Запомните: религия больше похожа на искусство, чем на науку. И она даже более утонченная, чем искусство, потому что искусство изображает объективное, а религия сообщает о субъективном. Искусство использует символы для изображения объективного мира. Художник пишет картину розы, но роза находится здесь. Роза Ван Гога или роза Пикассо, возможно, не точно такая же, как роза в саду, но это все-таки роза. Вы можете найти некоторое сходство, обнаружить какое-то соответствие.
Но когда Будда рассказывает о нирване, в окружающем мире ее нет, у вас нет ничего, что можно с ней сопоставить. Когда Иисус говорит о царстве Божьем, оно не существует в объективном мире. Искусство изображает объективное: символ сложен, но вы все-таки можете найти в мире что-то, что ему соответствует. Религия символизирует субъективное; в мире невозможно найти ничего похожего. Вы не сможете найти смысл, значение, пока не погрузитесь внутрь себя. Вы будете нести слово, а слово – это не реальность. Вы можете повторять слово «бог», но вы ничего не знаете о Боге. Это больше похоже на искусство, но еще больше похоже на ремесло.
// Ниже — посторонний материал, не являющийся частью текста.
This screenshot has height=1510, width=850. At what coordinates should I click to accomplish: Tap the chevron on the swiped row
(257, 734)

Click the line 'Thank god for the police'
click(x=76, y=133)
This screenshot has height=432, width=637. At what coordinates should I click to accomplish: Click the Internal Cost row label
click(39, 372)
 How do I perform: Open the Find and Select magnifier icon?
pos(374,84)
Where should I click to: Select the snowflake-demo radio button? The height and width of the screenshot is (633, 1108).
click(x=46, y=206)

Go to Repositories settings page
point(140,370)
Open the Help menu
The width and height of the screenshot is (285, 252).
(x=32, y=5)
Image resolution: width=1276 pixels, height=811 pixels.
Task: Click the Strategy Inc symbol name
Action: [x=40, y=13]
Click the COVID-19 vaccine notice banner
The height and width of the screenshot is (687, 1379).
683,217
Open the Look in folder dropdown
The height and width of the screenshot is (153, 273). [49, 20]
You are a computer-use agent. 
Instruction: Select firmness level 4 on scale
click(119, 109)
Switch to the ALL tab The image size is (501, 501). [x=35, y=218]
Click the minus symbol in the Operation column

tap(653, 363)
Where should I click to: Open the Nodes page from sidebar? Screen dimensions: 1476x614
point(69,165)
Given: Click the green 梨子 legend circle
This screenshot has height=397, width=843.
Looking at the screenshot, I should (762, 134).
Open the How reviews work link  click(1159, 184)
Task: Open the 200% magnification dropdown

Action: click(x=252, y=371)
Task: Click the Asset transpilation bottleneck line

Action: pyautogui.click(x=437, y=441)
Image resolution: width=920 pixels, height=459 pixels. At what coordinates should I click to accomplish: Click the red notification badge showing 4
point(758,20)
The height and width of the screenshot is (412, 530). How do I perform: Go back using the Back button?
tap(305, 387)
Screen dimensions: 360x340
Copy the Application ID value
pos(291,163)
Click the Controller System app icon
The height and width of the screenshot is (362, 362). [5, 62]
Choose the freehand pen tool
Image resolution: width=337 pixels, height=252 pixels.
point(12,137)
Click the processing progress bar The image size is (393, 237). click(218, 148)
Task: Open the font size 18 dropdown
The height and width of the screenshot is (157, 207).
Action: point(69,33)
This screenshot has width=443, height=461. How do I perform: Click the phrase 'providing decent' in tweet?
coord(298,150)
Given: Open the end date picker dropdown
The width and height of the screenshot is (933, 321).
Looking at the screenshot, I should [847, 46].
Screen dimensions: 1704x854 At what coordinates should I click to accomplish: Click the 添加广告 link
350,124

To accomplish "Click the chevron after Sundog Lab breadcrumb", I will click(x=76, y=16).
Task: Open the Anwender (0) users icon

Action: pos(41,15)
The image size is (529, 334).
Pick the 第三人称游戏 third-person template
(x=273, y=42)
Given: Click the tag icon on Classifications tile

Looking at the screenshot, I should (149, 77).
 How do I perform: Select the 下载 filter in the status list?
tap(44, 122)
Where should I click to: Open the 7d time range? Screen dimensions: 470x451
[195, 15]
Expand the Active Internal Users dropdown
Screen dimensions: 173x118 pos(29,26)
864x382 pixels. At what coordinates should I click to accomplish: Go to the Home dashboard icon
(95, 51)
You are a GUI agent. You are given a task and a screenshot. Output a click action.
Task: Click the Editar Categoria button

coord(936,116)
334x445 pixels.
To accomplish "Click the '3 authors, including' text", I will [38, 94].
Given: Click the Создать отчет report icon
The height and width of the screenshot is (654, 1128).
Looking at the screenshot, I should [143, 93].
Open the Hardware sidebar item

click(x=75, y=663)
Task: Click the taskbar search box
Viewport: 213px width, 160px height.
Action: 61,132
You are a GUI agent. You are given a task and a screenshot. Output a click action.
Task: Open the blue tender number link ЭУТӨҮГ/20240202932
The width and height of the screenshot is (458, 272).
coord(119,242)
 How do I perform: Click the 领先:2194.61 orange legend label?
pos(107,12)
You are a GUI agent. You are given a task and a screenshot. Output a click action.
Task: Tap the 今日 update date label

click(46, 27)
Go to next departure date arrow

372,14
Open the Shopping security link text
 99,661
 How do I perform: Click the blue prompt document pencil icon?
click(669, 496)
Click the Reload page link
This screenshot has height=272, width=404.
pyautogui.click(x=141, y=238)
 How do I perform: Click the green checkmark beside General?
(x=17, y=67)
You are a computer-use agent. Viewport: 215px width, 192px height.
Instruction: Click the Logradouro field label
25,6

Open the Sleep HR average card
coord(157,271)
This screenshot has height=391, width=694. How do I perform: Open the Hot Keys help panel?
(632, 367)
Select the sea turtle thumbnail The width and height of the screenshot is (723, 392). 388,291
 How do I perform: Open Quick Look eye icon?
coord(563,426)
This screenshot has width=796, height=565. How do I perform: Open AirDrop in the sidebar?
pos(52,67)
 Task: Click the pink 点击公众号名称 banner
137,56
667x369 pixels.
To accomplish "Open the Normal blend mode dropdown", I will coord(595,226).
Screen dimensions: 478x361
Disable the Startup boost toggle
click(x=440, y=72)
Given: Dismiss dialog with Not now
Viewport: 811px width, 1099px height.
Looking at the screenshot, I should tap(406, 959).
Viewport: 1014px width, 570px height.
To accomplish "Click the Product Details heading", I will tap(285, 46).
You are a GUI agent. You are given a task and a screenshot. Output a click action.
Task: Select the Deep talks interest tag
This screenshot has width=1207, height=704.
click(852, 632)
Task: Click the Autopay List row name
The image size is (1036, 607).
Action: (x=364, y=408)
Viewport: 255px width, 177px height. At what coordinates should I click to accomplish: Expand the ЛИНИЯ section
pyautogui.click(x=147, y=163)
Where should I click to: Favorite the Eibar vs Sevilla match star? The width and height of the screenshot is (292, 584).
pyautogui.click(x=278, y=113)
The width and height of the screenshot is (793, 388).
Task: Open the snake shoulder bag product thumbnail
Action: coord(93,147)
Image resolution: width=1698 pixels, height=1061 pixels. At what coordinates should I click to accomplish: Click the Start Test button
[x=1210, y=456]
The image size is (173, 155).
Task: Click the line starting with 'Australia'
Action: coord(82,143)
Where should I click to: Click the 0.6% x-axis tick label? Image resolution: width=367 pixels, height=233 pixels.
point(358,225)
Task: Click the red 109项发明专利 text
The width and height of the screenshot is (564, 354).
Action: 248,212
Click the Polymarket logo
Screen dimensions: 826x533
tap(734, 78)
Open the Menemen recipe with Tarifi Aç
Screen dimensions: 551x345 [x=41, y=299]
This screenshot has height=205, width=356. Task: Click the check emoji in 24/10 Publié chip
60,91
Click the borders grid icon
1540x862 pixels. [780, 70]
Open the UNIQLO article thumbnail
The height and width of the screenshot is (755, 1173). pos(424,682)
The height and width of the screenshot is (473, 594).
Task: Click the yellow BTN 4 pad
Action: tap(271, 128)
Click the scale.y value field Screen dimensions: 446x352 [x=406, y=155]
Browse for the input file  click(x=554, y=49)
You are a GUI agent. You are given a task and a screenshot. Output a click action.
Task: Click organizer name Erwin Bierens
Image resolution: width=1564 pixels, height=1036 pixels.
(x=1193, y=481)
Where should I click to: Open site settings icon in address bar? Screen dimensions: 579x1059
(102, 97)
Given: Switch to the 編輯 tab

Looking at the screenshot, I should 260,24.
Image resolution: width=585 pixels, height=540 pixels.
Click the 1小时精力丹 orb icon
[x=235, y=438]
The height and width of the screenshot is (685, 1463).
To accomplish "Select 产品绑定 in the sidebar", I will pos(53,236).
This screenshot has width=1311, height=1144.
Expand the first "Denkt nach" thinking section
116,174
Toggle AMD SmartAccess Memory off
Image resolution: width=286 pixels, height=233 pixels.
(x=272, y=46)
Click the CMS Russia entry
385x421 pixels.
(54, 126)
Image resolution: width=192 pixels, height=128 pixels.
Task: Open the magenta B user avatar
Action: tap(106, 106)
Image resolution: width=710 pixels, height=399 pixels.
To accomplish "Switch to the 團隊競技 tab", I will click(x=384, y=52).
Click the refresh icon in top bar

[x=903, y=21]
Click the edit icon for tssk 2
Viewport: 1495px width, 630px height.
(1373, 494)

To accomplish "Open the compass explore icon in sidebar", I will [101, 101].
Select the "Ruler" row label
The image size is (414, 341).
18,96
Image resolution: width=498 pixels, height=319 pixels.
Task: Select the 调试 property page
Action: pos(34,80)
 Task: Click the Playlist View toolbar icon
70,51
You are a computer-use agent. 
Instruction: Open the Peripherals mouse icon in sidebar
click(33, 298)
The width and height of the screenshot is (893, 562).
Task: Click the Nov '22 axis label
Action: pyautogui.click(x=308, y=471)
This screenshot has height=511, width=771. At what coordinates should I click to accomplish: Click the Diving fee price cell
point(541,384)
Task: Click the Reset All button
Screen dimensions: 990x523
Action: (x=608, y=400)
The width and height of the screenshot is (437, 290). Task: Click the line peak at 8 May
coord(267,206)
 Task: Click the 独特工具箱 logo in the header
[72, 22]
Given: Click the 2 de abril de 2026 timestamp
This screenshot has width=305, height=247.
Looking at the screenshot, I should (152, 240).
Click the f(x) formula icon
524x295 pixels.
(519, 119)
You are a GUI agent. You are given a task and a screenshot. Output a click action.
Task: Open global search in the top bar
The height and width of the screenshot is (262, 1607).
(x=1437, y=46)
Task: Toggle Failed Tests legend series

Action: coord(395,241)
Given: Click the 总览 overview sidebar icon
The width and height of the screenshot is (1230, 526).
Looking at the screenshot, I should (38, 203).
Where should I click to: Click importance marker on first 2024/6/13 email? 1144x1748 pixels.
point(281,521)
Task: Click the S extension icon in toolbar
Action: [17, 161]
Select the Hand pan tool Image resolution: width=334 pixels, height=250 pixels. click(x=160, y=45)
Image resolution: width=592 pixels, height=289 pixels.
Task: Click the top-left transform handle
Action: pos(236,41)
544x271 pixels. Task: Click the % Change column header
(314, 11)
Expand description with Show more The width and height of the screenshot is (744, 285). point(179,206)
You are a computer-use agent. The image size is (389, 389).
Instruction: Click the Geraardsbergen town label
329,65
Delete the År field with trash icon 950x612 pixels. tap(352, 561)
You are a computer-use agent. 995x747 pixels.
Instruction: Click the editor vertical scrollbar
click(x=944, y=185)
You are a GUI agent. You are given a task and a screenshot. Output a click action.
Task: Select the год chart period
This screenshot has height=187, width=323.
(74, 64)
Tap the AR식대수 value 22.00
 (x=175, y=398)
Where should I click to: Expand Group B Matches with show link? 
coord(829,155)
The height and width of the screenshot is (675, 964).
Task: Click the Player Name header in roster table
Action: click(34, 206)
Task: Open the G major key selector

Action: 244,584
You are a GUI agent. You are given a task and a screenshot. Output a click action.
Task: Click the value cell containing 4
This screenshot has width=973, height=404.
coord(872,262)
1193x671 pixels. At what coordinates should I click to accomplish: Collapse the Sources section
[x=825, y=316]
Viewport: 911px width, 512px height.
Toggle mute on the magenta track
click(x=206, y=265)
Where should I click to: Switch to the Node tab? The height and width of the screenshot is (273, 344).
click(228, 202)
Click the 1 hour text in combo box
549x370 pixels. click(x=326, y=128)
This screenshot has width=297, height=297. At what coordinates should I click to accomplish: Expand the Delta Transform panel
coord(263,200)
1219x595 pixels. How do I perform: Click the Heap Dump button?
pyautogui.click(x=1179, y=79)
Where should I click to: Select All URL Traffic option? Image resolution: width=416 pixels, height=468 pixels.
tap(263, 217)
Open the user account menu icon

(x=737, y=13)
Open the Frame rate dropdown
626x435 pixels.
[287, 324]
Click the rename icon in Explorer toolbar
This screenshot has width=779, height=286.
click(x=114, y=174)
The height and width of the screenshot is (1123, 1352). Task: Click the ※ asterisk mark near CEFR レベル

Что делает будда? Он – ремесленник, он делает из вас богов. Подобно скульптору, он продолжает ударять по камню, откалывая кусочек за кусочком, выбрасывая все несущественное, – и мало-помалу открывается образ. Он уже был здесь. Прежде, чем скульптор начал работать своим резцом и молотком, этот образ здесь присутствовал, но присутствовало также и несущественное. Чтобы существенное проявилось и открылось, нужно отколоть и выбросить несущественное. Так что же делает будда? Вы подобны камню; он будет продолжать работать резцом и молотком, будет отсекать все несущественное, и тогда существенное проявится во всем своем великолепии. Тогда рождается великолепие, тогда иной мир проникает в этот мир. Будда не приносит в мир ничего нового; он просто вас изменяет, преображает.
Вы уже несете в себе иной мир, но он слишком перемешан с этим миром. Требуется разделение: отделение того, что существенно, от того, что несущественно, отделение того, кто вы есть, от того, чем вы обладаете; отделение владельца от собственности, духа от тела, центра от периферии. Это своего рода искусство, умение.
Ни один художник не может рассказать вам, как рисовать; вам нужно жить вместе с мастером. Если вы придете к Пикассо и спросите: «Как вы пишете? Расскажите мне что-нибудь, изложите какие-нибудь основные принципы», он не сможет изложить вам никакие принципы, потому что сам их не знает. Это такое огромное явление, это настолько бессознательно, что, когда Пикассо рисует, он не знает ни о каких правилах, нормах, законах, основных принципах. Он становится своей живописью; его больше нет, он полностью поглощен ею. Вам нужно быть с ним, когда он погружается в свою живопись, когда художник исчезает и только живопись остается, когда живопись – это больше не сознательное усилие, когда бессознательное берет верх – вам нужно видеть это явление, чтобы почувствовать его, ощутить, что это такое. В этот момент это уже не руки Пикассо, в этот момент в дело вступает бессознательное Дао, природа. Эти руки – лишь орудие, они работают как передаточное звено: присутствует какая-то другая энергия. Понаблюдайте, как пишет Пикассо, – он больше не человек. Он вовсе не один из вас; он стал творцом, он – не творение. Именно поэтому, когда рождается картина, она приносит что-то от иного мира.